Approche de l’œuvre en mouvement, au présent de sa durée reprise et continuée d’instant en instant. J’ose appeler « critique » ce travail d’Arnaud Maïsetti, publié sur un support – le blogue – qui n’en reçoit pourtant pas la validation symbolique. C’est de la critique, et c’est de la création, indifféremment. Il s’agit bien de créer, de recréer le mouvement de l’en-train-de-se-faire artistique.

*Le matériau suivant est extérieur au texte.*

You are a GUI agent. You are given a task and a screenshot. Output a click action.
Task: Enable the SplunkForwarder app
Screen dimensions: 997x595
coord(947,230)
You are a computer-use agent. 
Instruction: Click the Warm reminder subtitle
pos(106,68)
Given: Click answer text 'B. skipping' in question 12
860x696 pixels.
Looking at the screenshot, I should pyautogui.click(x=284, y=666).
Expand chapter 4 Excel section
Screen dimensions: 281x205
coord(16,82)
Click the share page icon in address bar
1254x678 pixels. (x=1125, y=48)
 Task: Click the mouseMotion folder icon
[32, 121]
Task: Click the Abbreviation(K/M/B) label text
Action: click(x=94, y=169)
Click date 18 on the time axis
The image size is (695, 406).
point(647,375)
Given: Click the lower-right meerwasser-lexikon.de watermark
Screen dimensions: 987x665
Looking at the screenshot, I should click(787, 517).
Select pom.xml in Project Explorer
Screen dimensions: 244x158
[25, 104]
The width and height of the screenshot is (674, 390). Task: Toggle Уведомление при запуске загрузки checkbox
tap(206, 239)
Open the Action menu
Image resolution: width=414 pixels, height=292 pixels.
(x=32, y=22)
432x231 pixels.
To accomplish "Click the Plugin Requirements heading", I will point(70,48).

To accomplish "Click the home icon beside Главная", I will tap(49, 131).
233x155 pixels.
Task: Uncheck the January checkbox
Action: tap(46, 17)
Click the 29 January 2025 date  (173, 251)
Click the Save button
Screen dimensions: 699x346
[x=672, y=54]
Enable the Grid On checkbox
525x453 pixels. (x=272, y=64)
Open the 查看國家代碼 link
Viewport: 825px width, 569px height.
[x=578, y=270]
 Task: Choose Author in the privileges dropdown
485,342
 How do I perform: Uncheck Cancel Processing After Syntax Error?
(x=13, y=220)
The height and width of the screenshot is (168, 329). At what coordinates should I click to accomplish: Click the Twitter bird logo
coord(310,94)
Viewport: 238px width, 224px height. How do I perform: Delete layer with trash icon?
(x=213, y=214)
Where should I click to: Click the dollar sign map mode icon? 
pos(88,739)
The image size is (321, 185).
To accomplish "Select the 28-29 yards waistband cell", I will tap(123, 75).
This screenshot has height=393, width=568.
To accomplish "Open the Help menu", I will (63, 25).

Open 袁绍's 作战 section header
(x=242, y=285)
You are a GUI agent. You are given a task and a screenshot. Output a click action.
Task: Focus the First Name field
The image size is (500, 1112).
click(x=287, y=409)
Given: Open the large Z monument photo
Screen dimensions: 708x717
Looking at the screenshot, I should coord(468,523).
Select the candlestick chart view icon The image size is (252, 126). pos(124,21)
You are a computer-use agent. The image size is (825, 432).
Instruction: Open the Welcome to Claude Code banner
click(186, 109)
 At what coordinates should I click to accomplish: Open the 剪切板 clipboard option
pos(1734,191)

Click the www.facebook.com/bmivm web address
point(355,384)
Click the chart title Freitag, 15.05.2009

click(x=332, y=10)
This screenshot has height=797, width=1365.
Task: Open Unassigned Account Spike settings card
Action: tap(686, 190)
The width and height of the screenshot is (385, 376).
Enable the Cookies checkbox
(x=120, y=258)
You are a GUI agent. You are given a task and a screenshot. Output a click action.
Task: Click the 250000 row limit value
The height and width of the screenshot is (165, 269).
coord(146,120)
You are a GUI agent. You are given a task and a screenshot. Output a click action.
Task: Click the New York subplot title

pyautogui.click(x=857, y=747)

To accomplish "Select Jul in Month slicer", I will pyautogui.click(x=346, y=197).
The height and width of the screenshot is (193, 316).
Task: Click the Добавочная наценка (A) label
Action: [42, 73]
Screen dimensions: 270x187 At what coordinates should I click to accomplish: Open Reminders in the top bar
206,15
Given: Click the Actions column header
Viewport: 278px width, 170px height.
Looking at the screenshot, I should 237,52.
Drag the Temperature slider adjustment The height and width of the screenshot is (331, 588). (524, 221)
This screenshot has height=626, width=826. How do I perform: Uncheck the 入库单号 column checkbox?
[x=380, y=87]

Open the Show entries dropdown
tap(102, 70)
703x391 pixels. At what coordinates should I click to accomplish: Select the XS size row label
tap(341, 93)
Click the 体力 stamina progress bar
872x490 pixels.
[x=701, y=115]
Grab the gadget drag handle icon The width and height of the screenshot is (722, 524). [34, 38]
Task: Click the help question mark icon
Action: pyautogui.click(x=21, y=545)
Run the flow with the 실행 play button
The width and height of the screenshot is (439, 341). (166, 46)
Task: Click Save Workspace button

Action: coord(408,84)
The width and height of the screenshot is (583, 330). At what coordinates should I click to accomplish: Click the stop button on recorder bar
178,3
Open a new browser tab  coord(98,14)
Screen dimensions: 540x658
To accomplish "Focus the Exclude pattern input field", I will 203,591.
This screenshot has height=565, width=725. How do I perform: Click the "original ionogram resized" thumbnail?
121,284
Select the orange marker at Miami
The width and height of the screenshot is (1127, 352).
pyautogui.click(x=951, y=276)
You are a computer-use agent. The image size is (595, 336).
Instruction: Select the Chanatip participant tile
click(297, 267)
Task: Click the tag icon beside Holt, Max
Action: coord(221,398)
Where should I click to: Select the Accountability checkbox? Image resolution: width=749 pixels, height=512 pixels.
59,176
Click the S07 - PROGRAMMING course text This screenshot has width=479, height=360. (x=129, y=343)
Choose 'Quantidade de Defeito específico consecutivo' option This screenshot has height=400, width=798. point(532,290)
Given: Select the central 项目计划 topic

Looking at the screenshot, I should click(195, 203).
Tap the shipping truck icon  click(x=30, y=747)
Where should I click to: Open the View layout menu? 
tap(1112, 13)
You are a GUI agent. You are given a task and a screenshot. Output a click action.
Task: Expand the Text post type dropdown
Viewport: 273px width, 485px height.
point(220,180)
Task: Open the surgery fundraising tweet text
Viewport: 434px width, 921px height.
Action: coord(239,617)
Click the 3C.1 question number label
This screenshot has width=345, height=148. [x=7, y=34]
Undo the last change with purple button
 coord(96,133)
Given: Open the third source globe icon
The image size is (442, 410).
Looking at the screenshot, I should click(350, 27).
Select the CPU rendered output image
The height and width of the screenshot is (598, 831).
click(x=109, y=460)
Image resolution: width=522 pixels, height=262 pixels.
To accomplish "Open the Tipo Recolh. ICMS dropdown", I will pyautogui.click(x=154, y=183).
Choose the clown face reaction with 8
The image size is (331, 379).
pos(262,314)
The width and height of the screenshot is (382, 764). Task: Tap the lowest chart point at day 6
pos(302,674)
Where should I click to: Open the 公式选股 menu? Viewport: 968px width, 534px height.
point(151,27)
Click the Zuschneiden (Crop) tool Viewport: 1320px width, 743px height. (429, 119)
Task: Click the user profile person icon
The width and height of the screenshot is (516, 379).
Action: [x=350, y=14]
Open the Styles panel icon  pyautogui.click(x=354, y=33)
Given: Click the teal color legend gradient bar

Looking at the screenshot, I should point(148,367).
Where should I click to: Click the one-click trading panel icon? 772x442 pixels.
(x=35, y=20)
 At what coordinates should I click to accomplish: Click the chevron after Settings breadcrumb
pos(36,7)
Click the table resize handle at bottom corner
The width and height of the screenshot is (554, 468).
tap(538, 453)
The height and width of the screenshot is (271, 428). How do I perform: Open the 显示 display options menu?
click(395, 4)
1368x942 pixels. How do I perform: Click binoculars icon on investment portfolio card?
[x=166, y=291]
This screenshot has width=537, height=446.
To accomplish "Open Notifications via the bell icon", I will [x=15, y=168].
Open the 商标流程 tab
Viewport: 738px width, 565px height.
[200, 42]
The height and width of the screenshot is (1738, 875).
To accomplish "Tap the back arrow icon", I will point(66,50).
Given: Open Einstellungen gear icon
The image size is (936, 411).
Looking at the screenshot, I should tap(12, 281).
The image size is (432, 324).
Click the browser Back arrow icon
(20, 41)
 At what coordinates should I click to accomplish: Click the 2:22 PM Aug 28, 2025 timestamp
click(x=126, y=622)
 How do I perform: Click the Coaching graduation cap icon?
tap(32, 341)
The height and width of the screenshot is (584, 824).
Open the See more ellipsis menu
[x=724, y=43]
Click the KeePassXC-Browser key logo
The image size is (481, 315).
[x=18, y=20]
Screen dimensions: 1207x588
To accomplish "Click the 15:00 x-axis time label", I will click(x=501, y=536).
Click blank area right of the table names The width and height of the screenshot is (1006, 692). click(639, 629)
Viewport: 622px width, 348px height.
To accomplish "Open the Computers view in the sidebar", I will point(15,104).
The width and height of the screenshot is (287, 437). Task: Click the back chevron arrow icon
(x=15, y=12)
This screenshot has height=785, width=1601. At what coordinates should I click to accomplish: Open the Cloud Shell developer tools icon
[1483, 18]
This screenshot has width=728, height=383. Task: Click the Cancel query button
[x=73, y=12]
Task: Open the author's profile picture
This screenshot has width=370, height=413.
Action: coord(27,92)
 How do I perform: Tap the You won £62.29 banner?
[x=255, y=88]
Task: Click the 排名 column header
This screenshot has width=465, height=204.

Ce qui se fait : ce pourrait être la définition même de ce qu’est la création. À partir du moment où la critique se porte au plus près de cette temporalité – temps duratif, temps créatif – s’amenuise peu à peu la distance même qui la sépare de la littérature. Robert Dion et Frances Fortier ont déjà noté, dans un article publié en 2000 sous le titre « L’esthétisation de la parole critique ((Robert Dion et Frances Fortier (2000), « L’esthétisation de la parole critique : lieu commun, rupture épistémique ou dérive ? », Études françaises, vol. 36, n° 1, p. 165-177.)) », une tendance de plus en plus grande de la critique à adopter les formes de la littérature. Les blogues, le numérique, l’Internet réduisent encore la distance entre écriture artistique et écriture critique, en rapprochant dans le temps et dans l’espace l’activité de lecture et l’activité d’écriture (les commentaires/lectures ou les échos d’articles, par exemple, deviennent de véritables écritures). Pour ma part, j’ai envisagé ici cette question sous l’angle du temps, mais on pourrait, en passant par d’autres notions (forme, espace, matière, etc.) arriver au même point : celui où les horizons de la lecture et de l’écriture, de la critique et de la création progressivement se fusionnent et se confondent. Jusqu’à ce qu’il n’y ait plus qu’un seul mouvement, un seul en-train nommé littérature.